• _Provided passage_
Begin
I have a lot of strong and complex feelings about the man, who passed away today in Las Vegas at age 91. Suffice to say he was a brilliant talent, an immense humanitarian, a difficult boss/interview, and a quixotic sort of genius, as often inspired as insipid, as often tender as caustic.

I wrote all about it in my 1996 book, “King of Comedy,” which is available on Kindle. With all due humility, it’s kinda definitive — the good and the bad — even though it’s two decades old. My favorite review, and one I begged St. Martin’s (unsuccessfully) to put on the paperback jacket, came from “Screw” magazine, which called it “A remarkably fair portrait of a great American asshole.”

Jerry and I met twice while I was working on the book and spoke/wrote to each other perhaps a dozen times. Like many of his relationships with the press and his partners/subordinates, it ended badly, with Jerry hollering profanities at me in the cabin of his yacht in San Diego. I wrote about it in the epilogue to my book, and over the years I’ve had the scene quoted back to me by Steve Martin, Harry Shearer, Paul Provenza and Penn Jillette. Tom Hanks once told me that he had a dinner with Paul Reiser and Martin Short at which Short spent the night imitating Jerry throwing me off the boat.

Jerry was a lot of things: father, husband, chum, businessman, philanthropist, artist, innovator, clown, tyrant. He was at various times in his life the highest-ever-paid performer on TV, in movies, and on Broadway. He raised BILLIONS for charity, invented filmmaking techniques, made perhaps a dozen classic comedies, turned in a terrific dramatic performance in Martin Scorsese’s “The King of Comedy,” and left the world altered and even enhanced with his time and his work in it.

That’s an estimable achievement and one worth pausing to commemorate.
End
• _Records shown_
Begin
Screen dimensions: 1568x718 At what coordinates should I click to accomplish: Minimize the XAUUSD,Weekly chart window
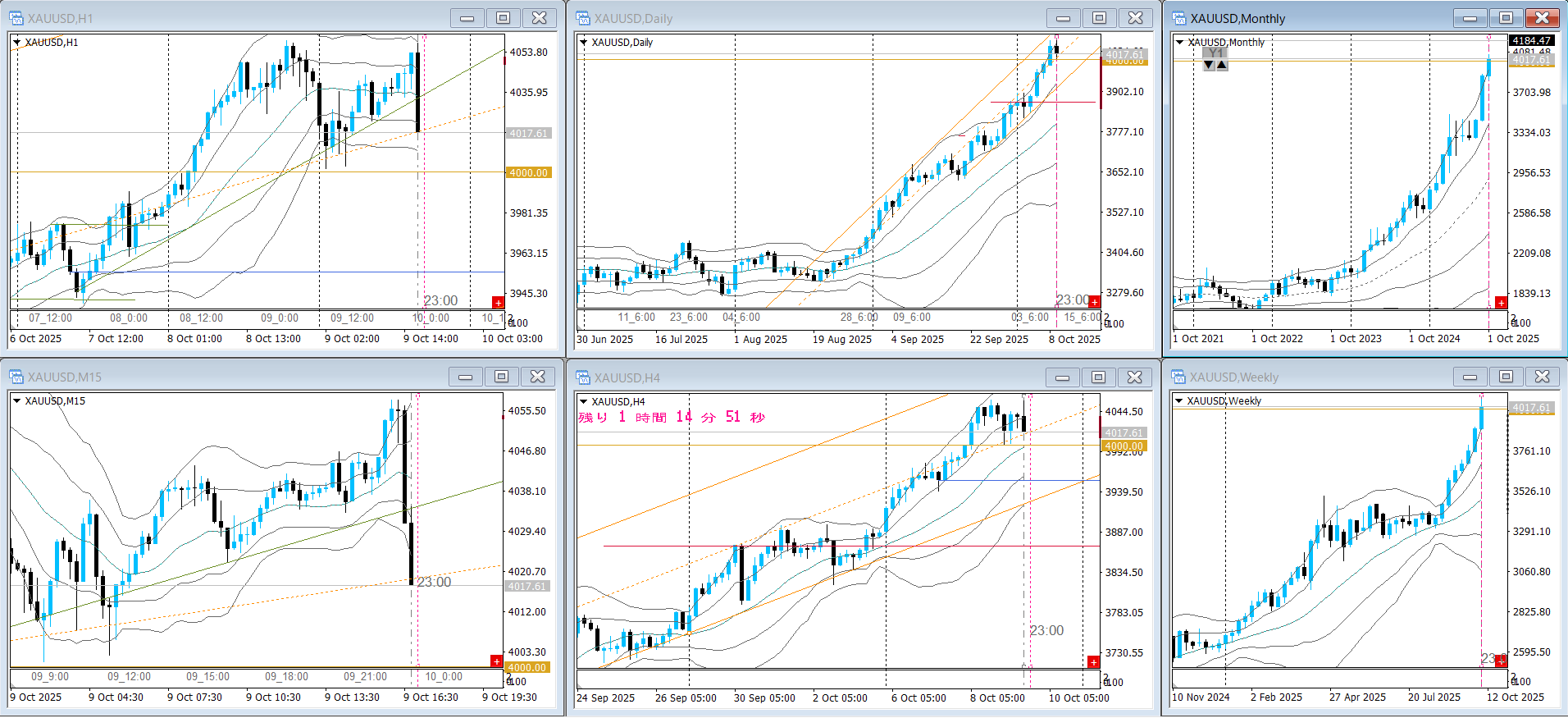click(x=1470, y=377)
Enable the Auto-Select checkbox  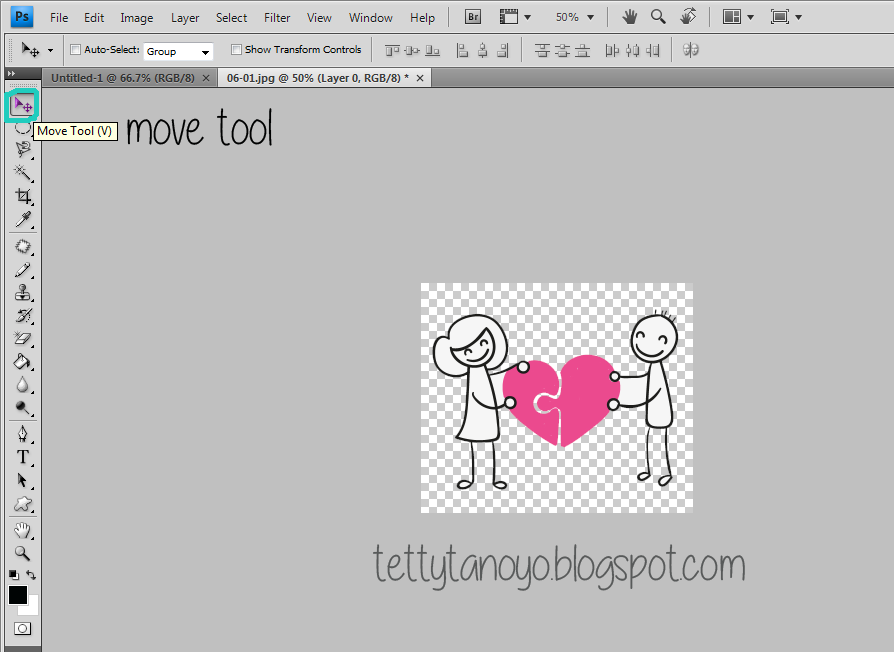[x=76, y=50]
End
Begin
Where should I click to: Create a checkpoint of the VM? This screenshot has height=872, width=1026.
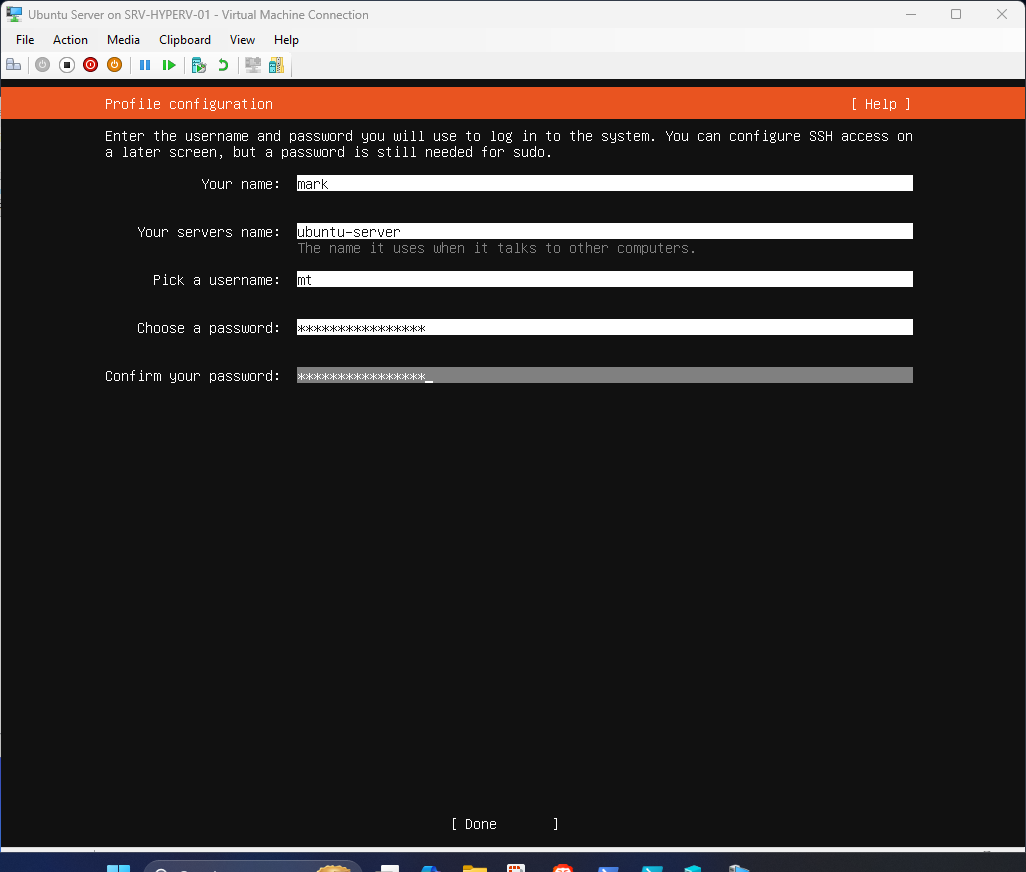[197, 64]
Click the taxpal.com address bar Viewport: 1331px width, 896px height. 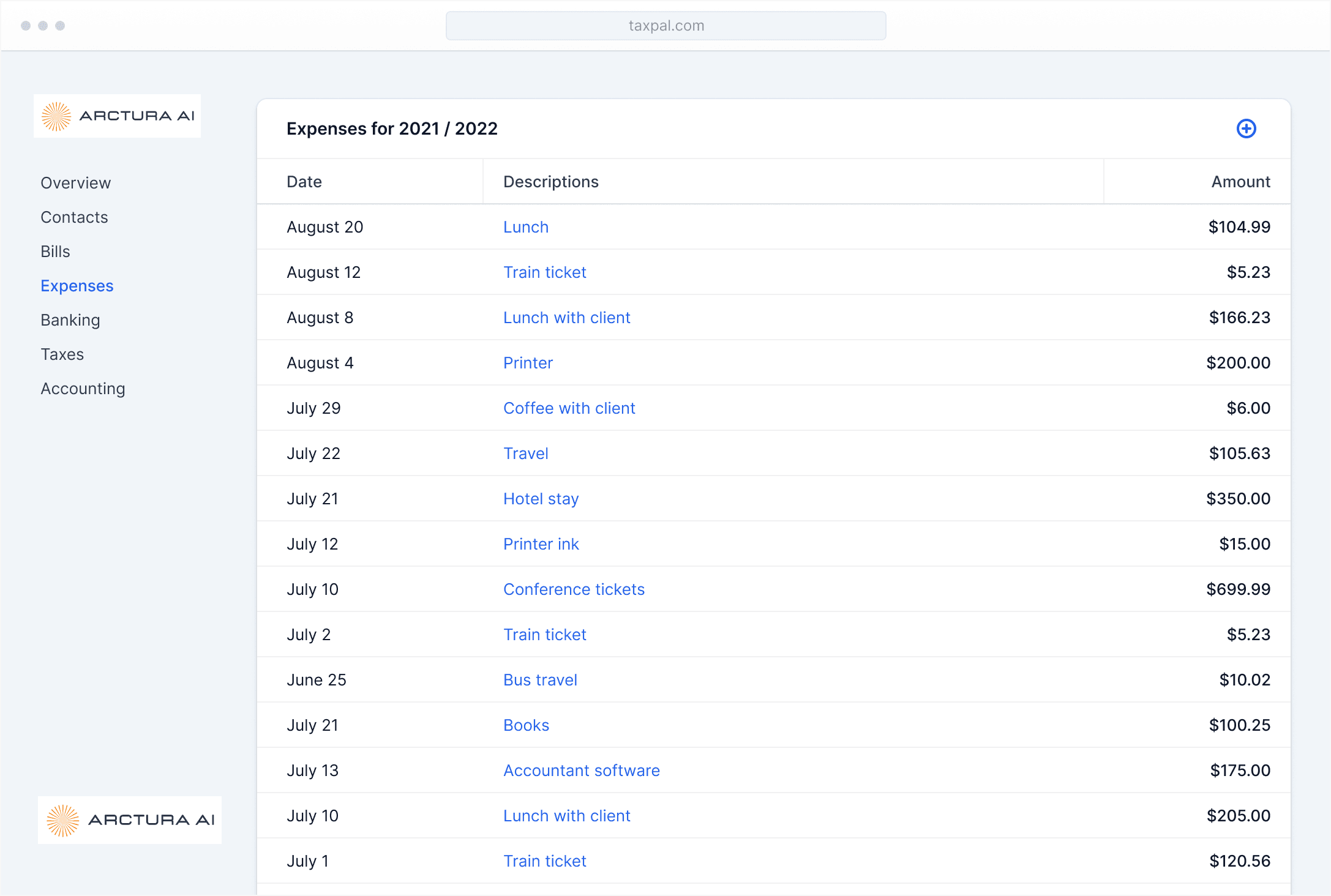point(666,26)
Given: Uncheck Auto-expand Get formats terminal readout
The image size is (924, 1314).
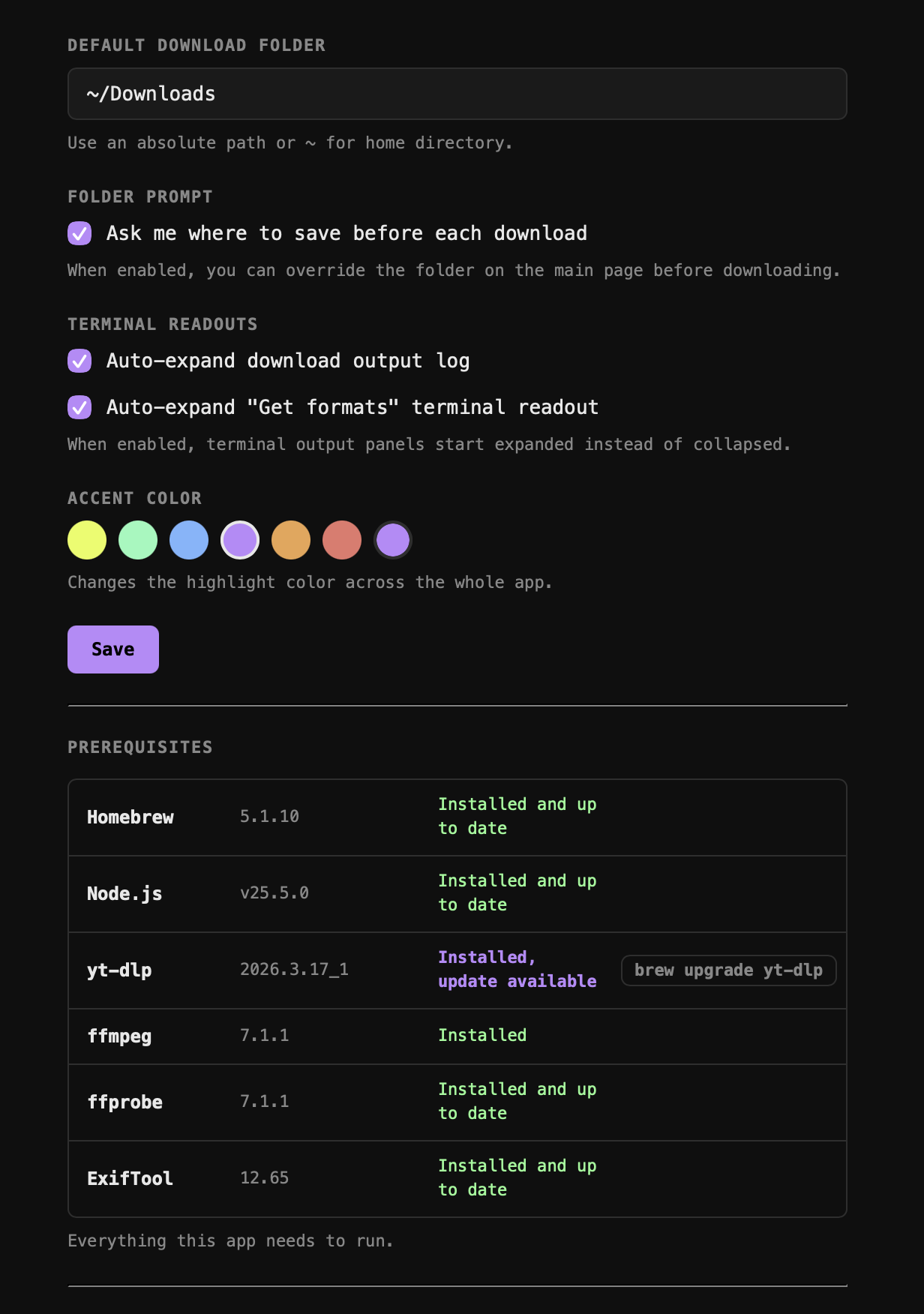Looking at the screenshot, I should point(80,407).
End
• _Given request A_
Reproduce verbatim the portion of the remembrance of Jerry from "Jerry was a" up to and including "work in it.".
• _Given request B_
According to the remembrance of Jerry, why does the writer regard Jerry's life as worth pausing to commemorate? Answer in one to three sentences.
• _Given request C_
In the remembrance of Jerry, where was the writer when Jerry hollered profanities at him?
Rely only on the remembrance of Jerry when responding.

• _Answer A_
Jerry was a lot of things: father, husband, chum, businessman, philanthropist, artist, innovator, clown, tyrant. He was at various times in his life the highest-ever-paid performer on TV, in movies, and on Broadway. He raised BILLIONS for charity, invented filmmaking techniques, made perhaps a dozen classic comedies, turned in a terrific dramatic performance in Martin Scorsese’s “The King of Comedy,” and left the world altered and even enhanced with his time and his work in it.

• _Answer B_
The writer points to Jerry's record. He was at times the highest-paid performer on TV, in movies and on Broadway, raised billions for charity, invented filmmaking techniques, made perhaps a dozen classic comedies, and gave a terrific dramatic performance in "The King of Comedy." Together these left the world altered and even enhanced, which the writer calls an estimable achievement.

• _Answer C_
In the cabin of Jerry's yacht in San Diego.